Meias verdades manipuladas

A análise da PJ debruçou-se também sobre as notícias que foram publicadas já depois de as armas terem sido devolvidas - em conluio com João Paulino e através da encenação da PJM e da GNR de Loulé.

Por um lado, é registado que o ex-fuzileiro começa a enervar-se com a atenção mediática que o caso continuava a ter. "A entrega negociada do material dos Paióis Nacionais de Tancos, solução encontrada pelo arguido João Paulino, não veio resolver a situação. O arguido foi tomando consciência, através das notícias transmitidas pela comunicação social (...), de que a investigação ao caso Tancos não tinha abrandado e que a mesma estava entregue à Unidade Nacional de Combate ao Terrorismo da PJ. Esta realidade implicava que a responsabilidade da investigação não estava nas mãos das pessoas que fizeram o acordo com o arguido", sublinha a Judiciária neste relatório integrado no processo do MP.
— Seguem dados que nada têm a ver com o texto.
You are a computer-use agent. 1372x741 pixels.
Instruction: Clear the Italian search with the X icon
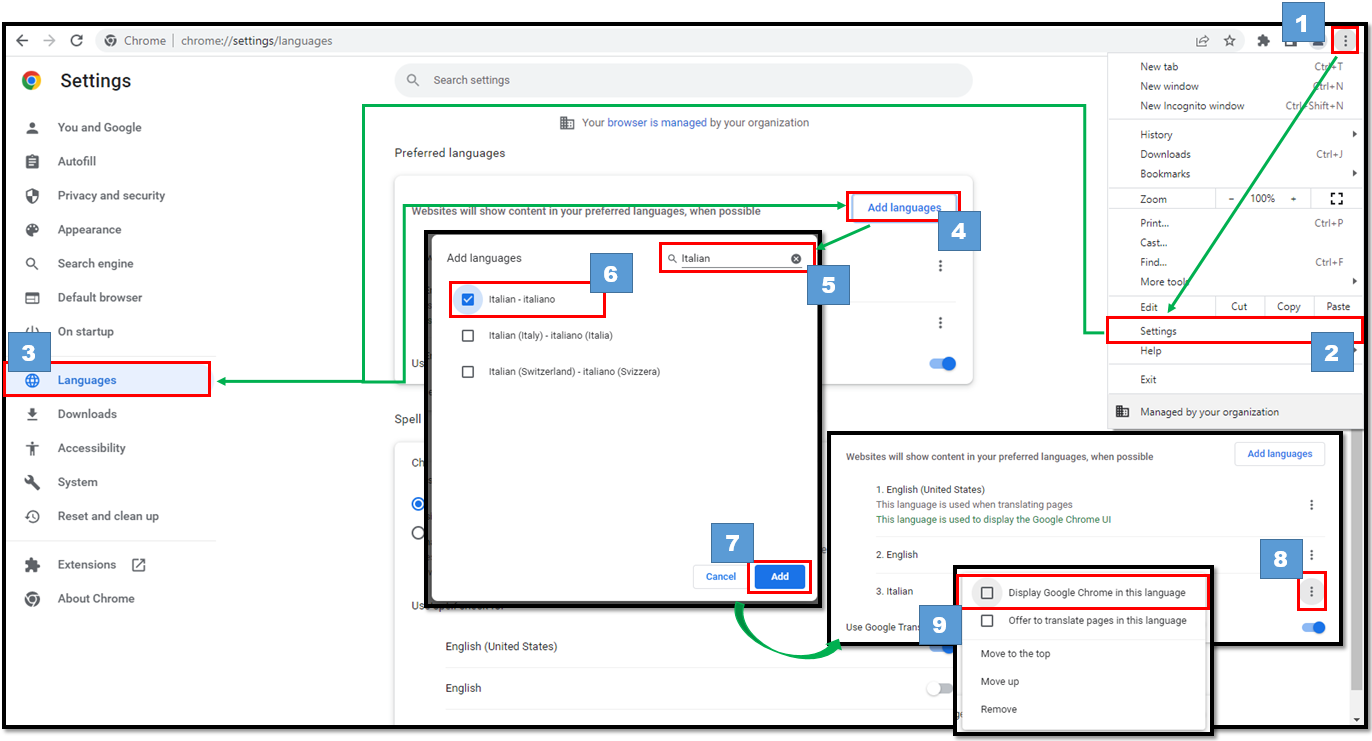795,258
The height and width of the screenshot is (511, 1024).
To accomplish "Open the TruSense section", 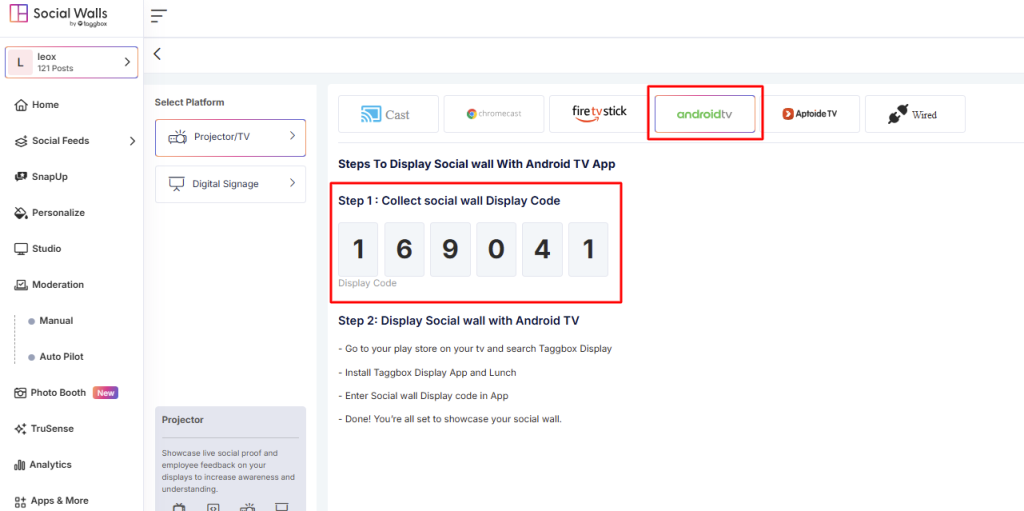I will (52, 429).
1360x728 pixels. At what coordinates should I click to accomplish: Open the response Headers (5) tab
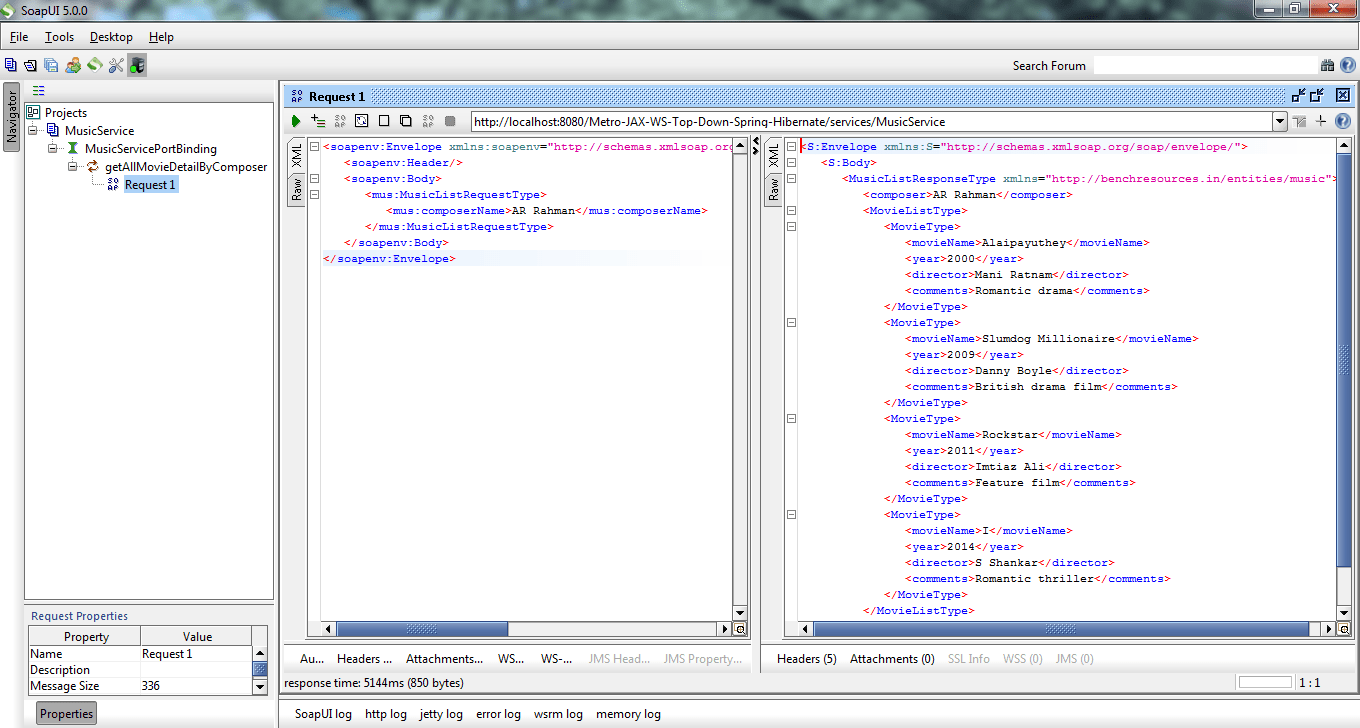pyautogui.click(x=806, y=658)
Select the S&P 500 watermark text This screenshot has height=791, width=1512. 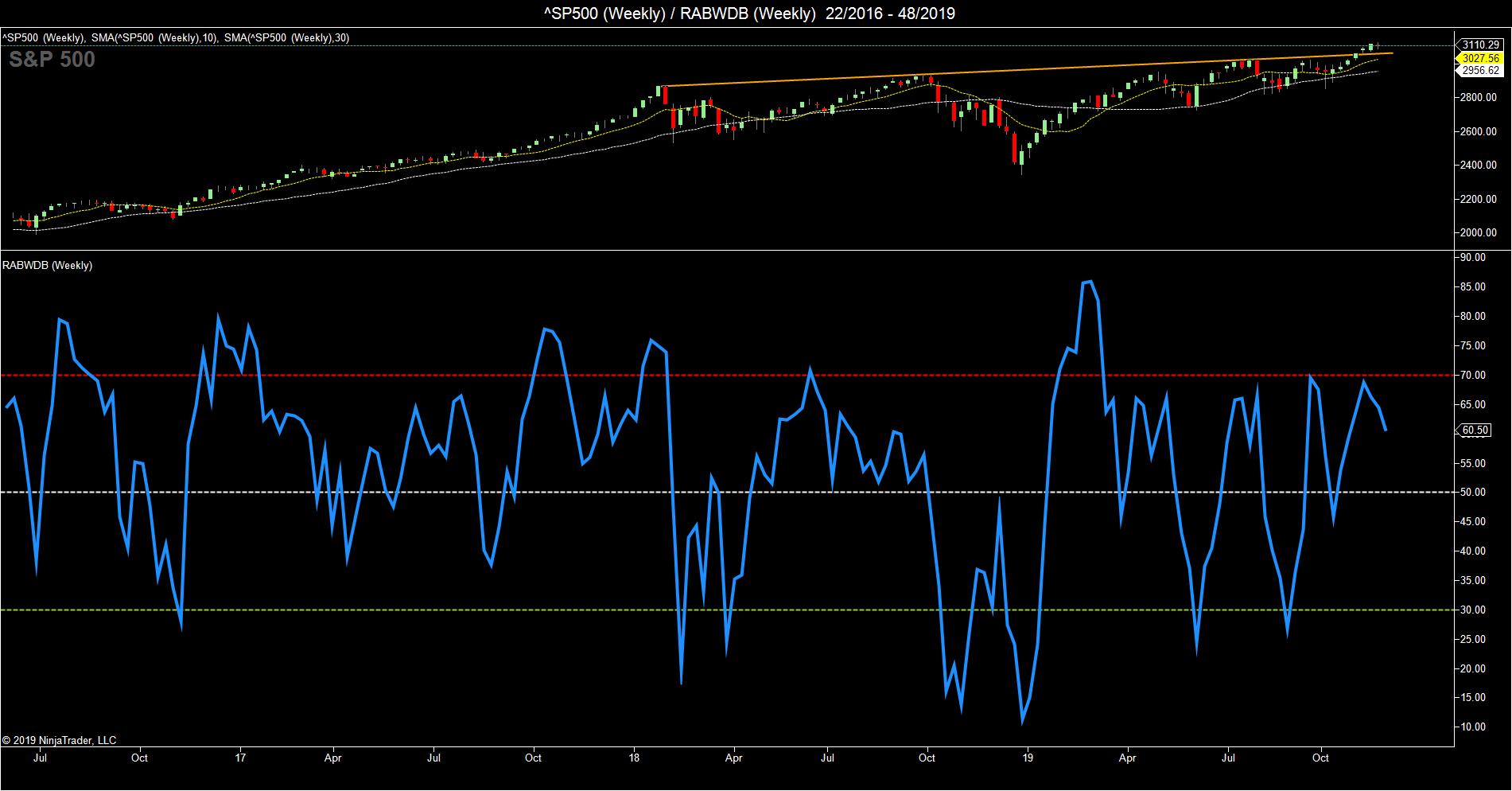click(x=52, y=60)
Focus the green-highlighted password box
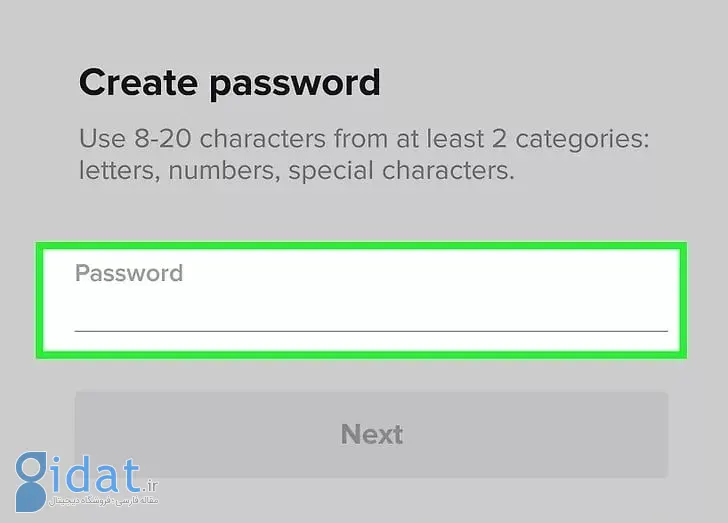 pos(360,300)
Por outro lado, é assinalado na análise da PJ: "Resulta claro (...) a percepção de que as fugas de informação para a comunicação social acerca de aspectos específicos da investigação criminal relacionada com o furto e o 'achamento' do material de guerra de Tancos tinham como fonte o arguido Vasco Brazão, que, para 'reagir onde a PJ é mais forte - nos órgãos de comunicação social' (citação de um memorando escrito por Brazão que foi apreendido nas buscas) - foi manipulando e vazando meias verdades (...), inverdades e mentiras completas (...), tudo com o propósito de descredibilizar a capacidade de investigação da PJ em processos que assumiam algum mediatismo e de, em contrapartida, enaltecer as competências e a imagem da PJM (...) criando assim uma poluição no espaço público onde nada era esclarecido e apenas era dado a conhecer pelos media situações que afinal não existiam."

Além dos crimes por que está acusado no âmbito do inquérito ao furto e à encenação da recuperação do material (associação criminosa, tráfico e mediação de armas, falsificação de documento, denegação de justiça, favorecimento pessoal praticado por funcionário), o MP extraiu uma certidão deste processo principal para instaurar um outro inquérito contra Vasco Brazão por violação de segredo de justiça.

O MP acusou 23 pessoas neste inquérito, os nove assaltantes, 13 militares da PJM e da GNR e o ex-ministro da Defesa Azeredo Lopes.